In May 2020, welfare issues were found at a farm being run by Gibson and Bailey when livestock, including young calves, were found being kept in extremely poor conditions.  A number of dead animals were found in pens with live animals, pens where livestock were kept were not suitable and little food, water or dry lying was being provided to the animals.


With low value untagged calves found at the farm which had been given to Gibson,  Wheelton Farms Ltd were complicit in the failure to comply with the traceability requirements for bovine animals.

The case, one of the worse witnessed by the team, resulted in the animals being taken into the possession of the local authority at the time in a bid to prevent further suffering. 
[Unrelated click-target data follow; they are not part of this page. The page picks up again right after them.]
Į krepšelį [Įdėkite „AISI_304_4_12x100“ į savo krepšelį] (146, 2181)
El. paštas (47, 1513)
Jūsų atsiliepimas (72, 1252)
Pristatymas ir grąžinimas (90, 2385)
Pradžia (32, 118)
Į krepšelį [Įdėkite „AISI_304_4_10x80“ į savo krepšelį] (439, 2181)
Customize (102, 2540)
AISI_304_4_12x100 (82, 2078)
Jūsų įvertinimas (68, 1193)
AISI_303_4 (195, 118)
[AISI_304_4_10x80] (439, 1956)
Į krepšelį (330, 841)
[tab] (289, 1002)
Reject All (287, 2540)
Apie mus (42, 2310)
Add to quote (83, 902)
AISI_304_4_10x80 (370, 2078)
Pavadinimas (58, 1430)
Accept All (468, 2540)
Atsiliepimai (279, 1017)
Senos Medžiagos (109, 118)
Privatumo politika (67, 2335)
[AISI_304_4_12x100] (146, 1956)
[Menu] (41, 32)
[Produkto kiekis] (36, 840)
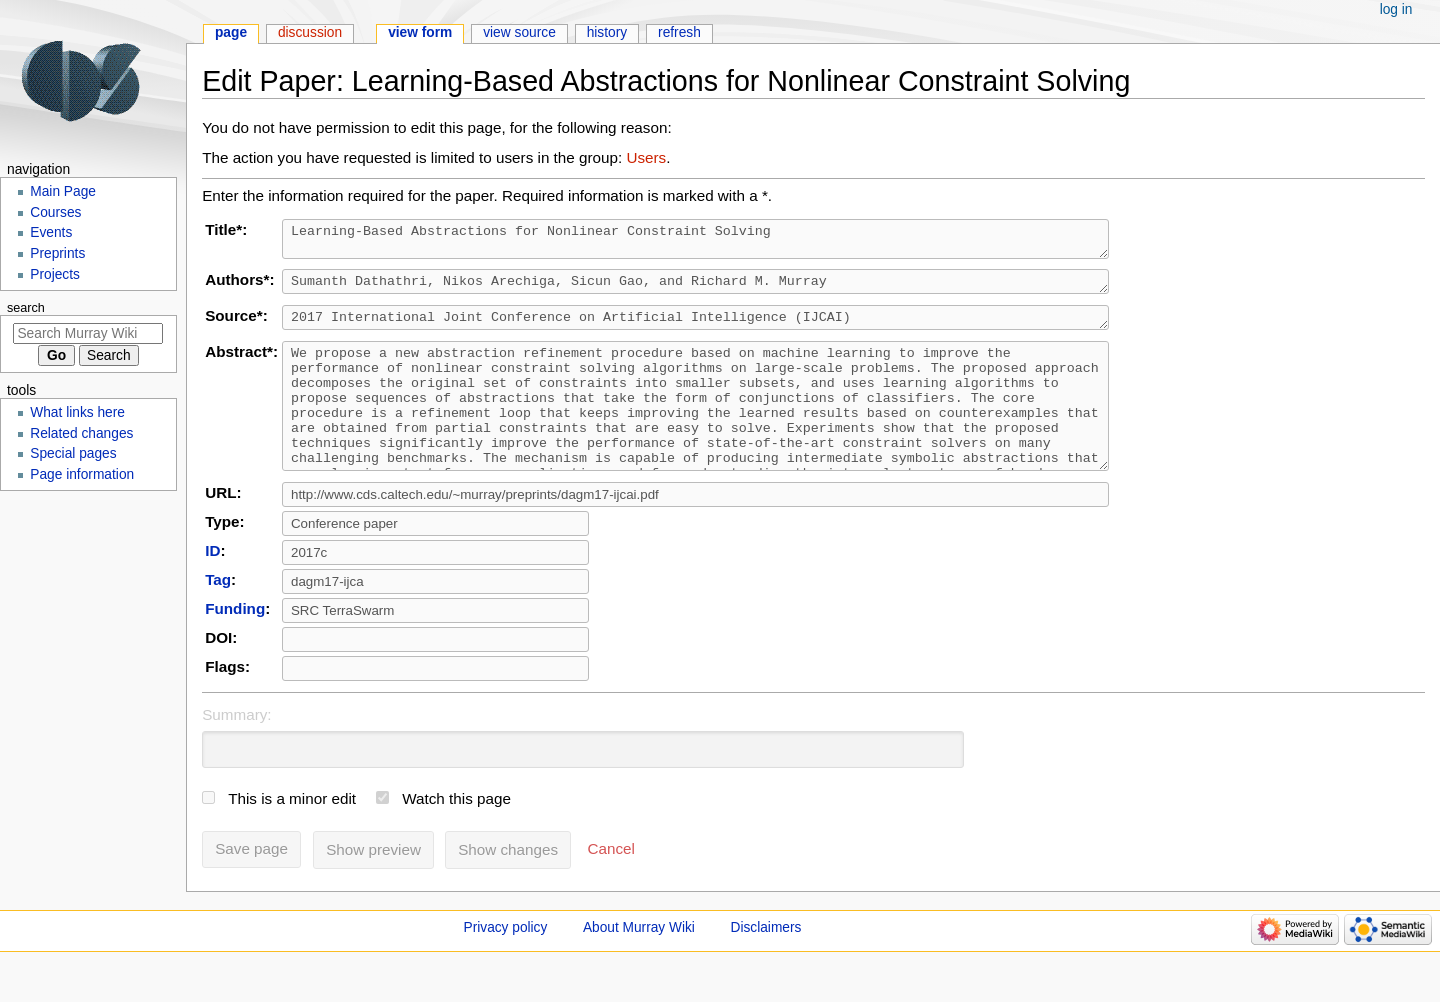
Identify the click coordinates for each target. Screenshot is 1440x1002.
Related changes (81, 433)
At the sentencing at Telford Magistrates’ Court on Tuesday 17 October, Mr Gibson was given a 20-week jail sentence, suspended for 12 months, and ordered to do 200 hours unpaid work.  He was also ordered to pay fines of £4,000, a victim surcharge of £128, and given a lifetime ban from keeping all animals.


Ms Bailey was given a community order with 80 hours unpaid work, ordered to pay £1,000 costs and a victim surcharge of £90. She was also given a lifetime ban from keeping all animals.  Wheelton Farms Ltd received fines totalling £32,000 and ordered to pay £7,500 in costs.


Victoria Wilson, Cabinet Member with responsibility for Trading Standards at Staffordshire County Council said: “Our animal health team work hard to make sure that livestock is looked after properly and there is the required traceability of animals.

“This is a particularly upsetting case involving a number of vulnerable, new-born animals where their basic needs for care and identification were not met.


“Thankfully, the vast majority of Staffordshire farmers and livestock owners take good care of their animals and follow the rules. However, on some occasions, we do see incidents where these standards are not met, as in this case.  We are pleased that the court has reached a successful conclusion, this case should send out a clear message that we will take action to ensure the welfare needs of animals are provided for and livestock identification and movement rules are adhered to.”